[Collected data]
※ ※ ※

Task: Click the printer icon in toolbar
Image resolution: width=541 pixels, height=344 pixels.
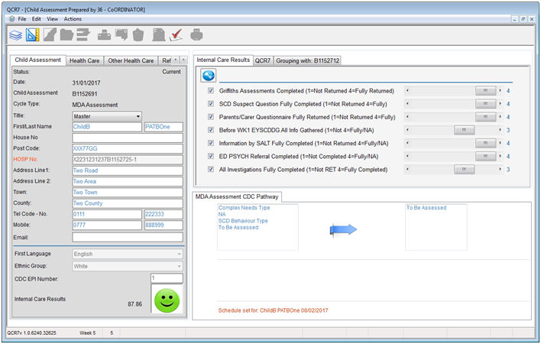Action: click(x=196, y=34)
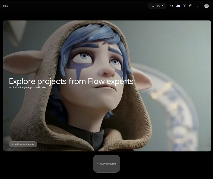
Task: Click the plus icon in Nuevo proyecto
Action: pos(98,164)
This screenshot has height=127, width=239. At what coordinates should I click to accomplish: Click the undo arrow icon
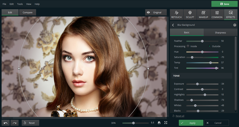pyautogui.click(x=6, y=123)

※ ※ ※

* **Work required**:
I need the entries printed exactly, with each picture left out.

* **Exercise response**:
Task: Click the printer icon in toolbar
Image resolution: width=541 pixels, height=344 pixels.
Action: click(x=196, y=34)
Task: Click the plus icon in Nuevo proyecto
Action: pos(98,164)
This screenshot has height=127, width=239. At what coordinates should I click to accomplish: Click the undo arrow icon
pyautogui.click(x=6, y=123)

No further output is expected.